■ Goal of the exercise
Your task is to copy the stretch of lines in the records below that begins with the line containing "Task: Click the filter funnel icon" and ends with the line containing "The height and", exactly as written, with nothing added.

■ Data section
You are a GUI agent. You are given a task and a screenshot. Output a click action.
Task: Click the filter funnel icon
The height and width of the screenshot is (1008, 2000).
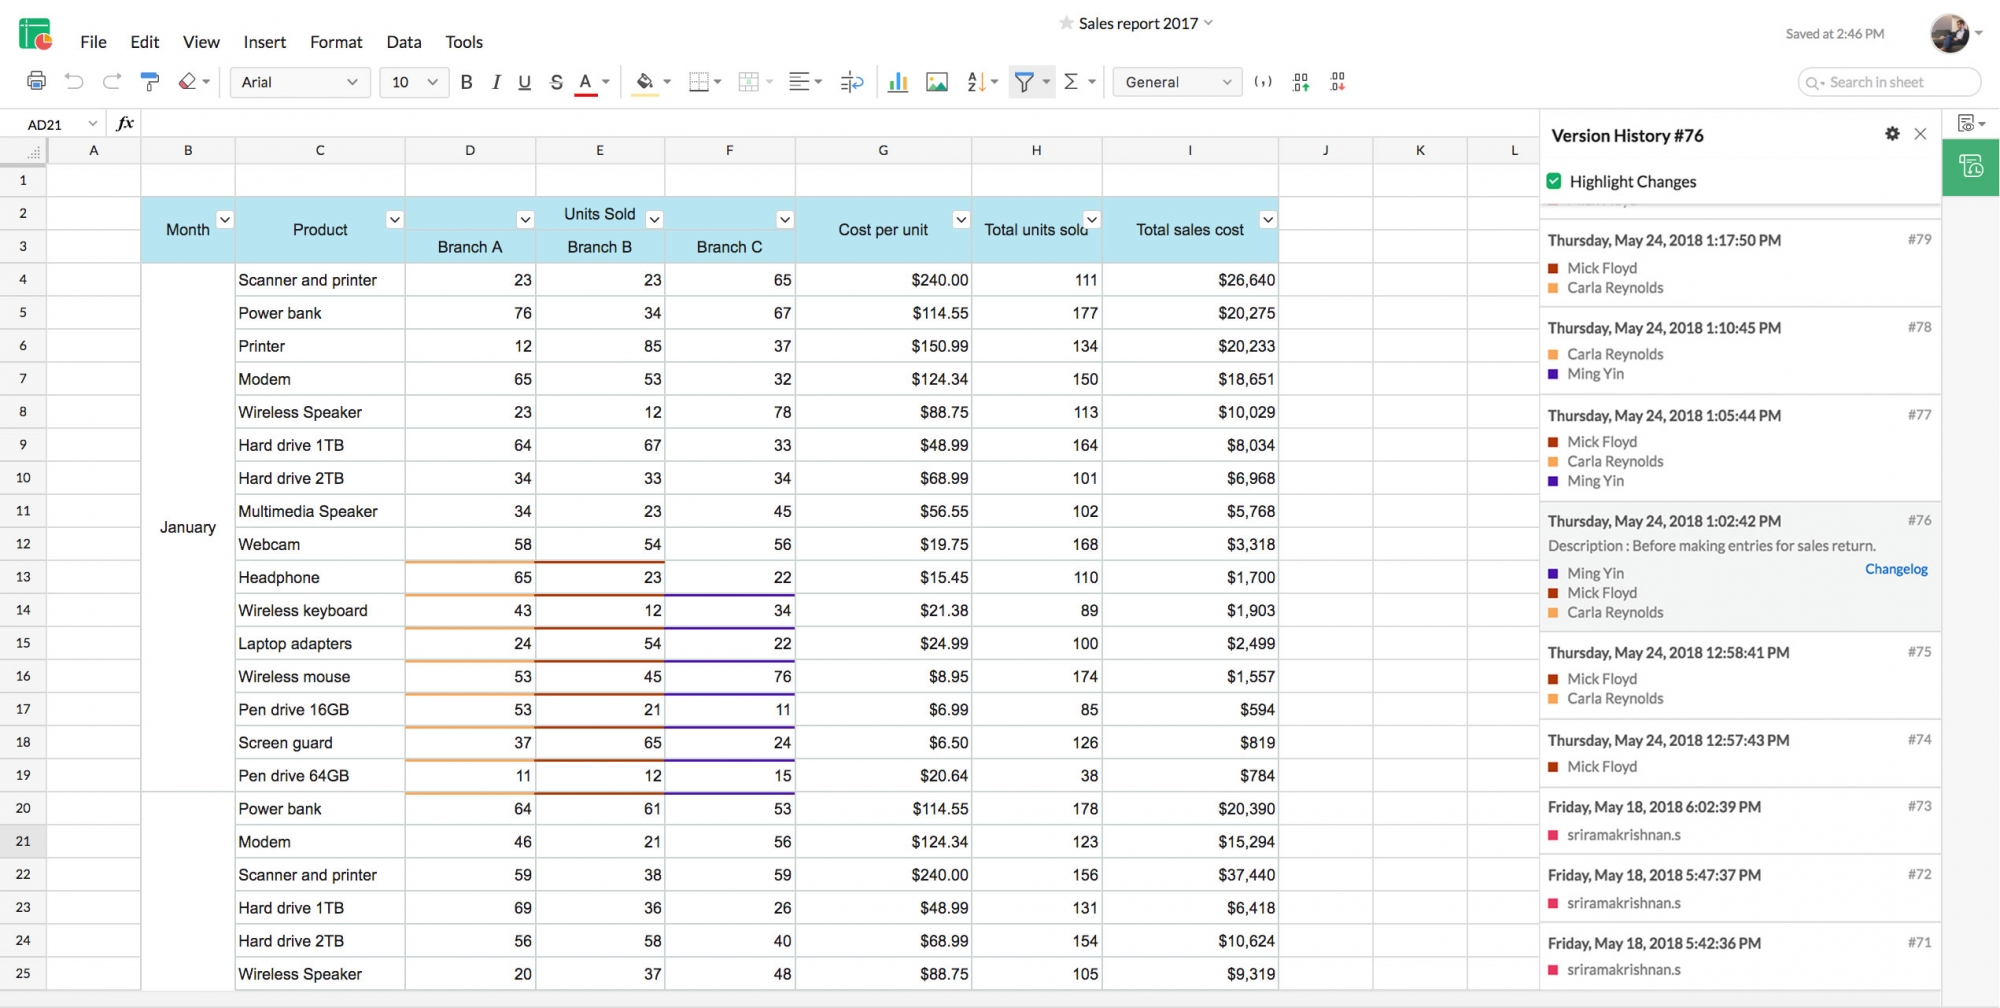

...

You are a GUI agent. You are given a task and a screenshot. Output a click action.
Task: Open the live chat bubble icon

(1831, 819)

...

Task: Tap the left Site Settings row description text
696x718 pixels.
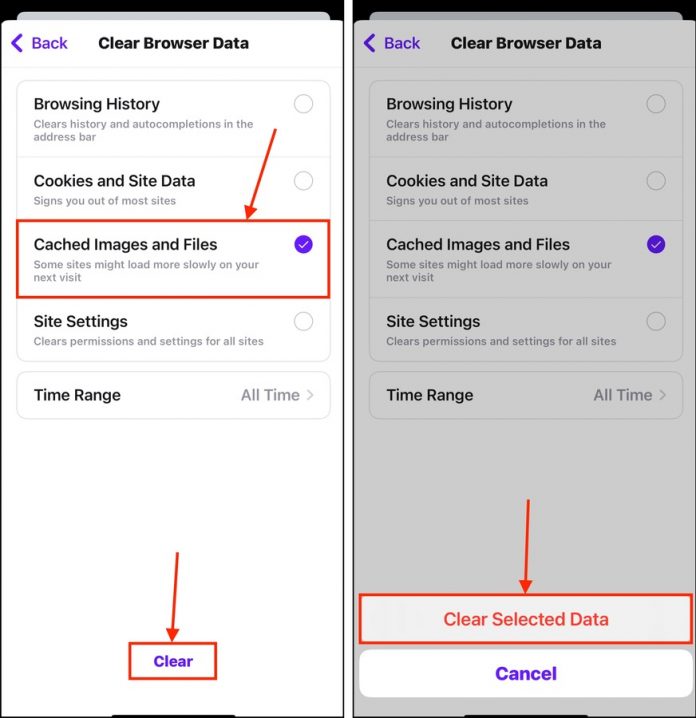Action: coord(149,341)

■ Task response
Task: Click the filter funnel icon
The height and width of the screenshot is (1008, 2000).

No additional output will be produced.